> [AIM]:
Reproduce each of the records below word for word, leaving out the pictures.

> [PROVIDED RECORDS]:
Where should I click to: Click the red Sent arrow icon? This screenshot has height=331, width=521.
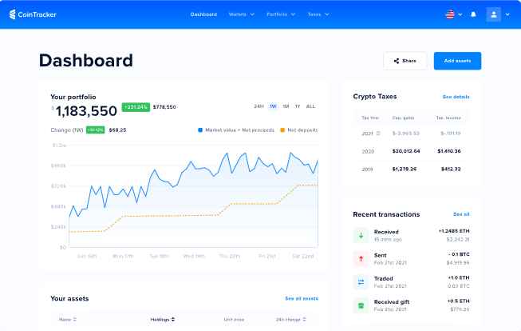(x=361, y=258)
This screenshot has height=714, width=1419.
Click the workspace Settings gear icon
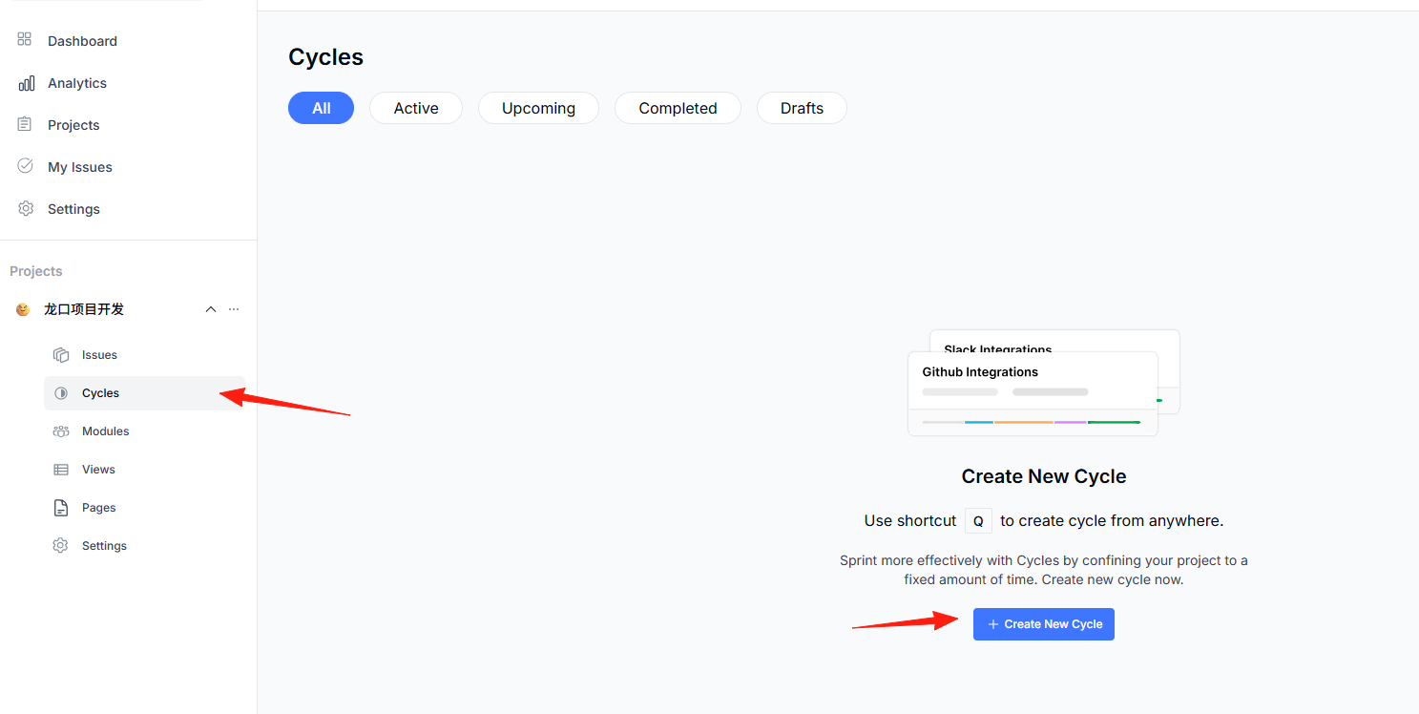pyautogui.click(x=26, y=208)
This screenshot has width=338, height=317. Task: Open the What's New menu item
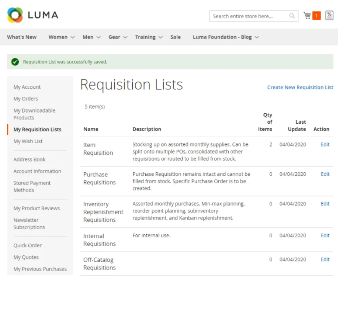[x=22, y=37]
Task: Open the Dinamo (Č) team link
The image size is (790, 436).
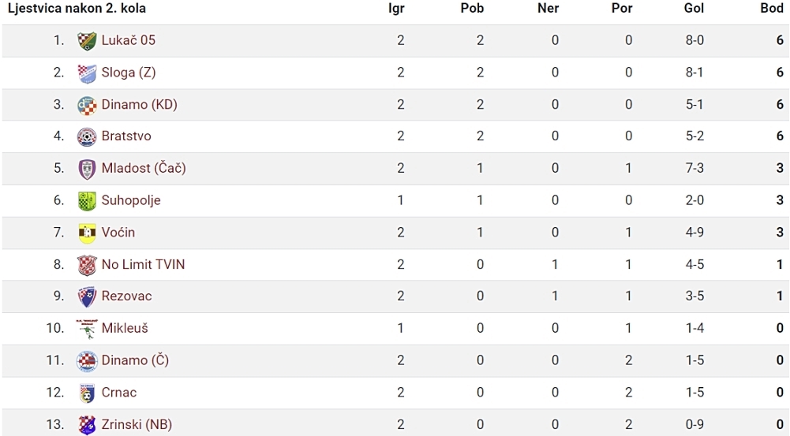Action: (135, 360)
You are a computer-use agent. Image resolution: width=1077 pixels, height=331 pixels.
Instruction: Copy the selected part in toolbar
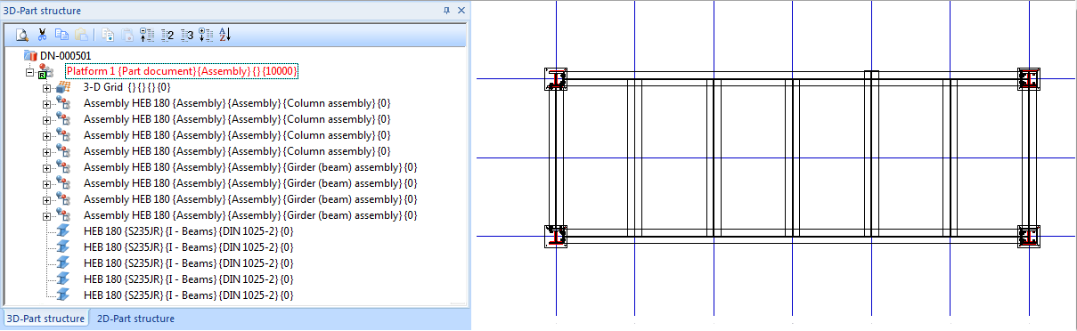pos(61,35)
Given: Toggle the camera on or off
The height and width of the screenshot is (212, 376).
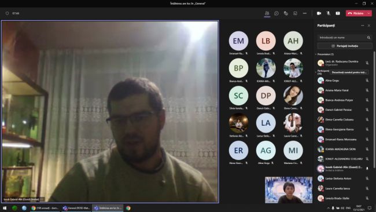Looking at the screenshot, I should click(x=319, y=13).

> [RESULT FOR THIS EXERCISE]:
Where should I click to: Click the red Sent arrow icon? This screenshot has height=331, width=521.
(x=361, y=258)
This screenshot has height=714, width=1419.
Click the workspace Settings gear icon
pyautogui.click(x=26, y=208)
This screenshot has width=338, height=317. Task: Open the What's New menu item
[x=22, y=37]
Task: Open the Dinamo (Č) team link
The image size is (790, 436).
Action: (135, 360)
You are a computer-use agent. Image resolution: width=1077 pixels, height=331 pixels.
Instruction: Copy the selected part in toolbar
pos(61,35)
Given: Toggle the camera on or off
The height and width of the screenshot is (212, 376).
Looking at the screenshot, I should click(x=319, y=13).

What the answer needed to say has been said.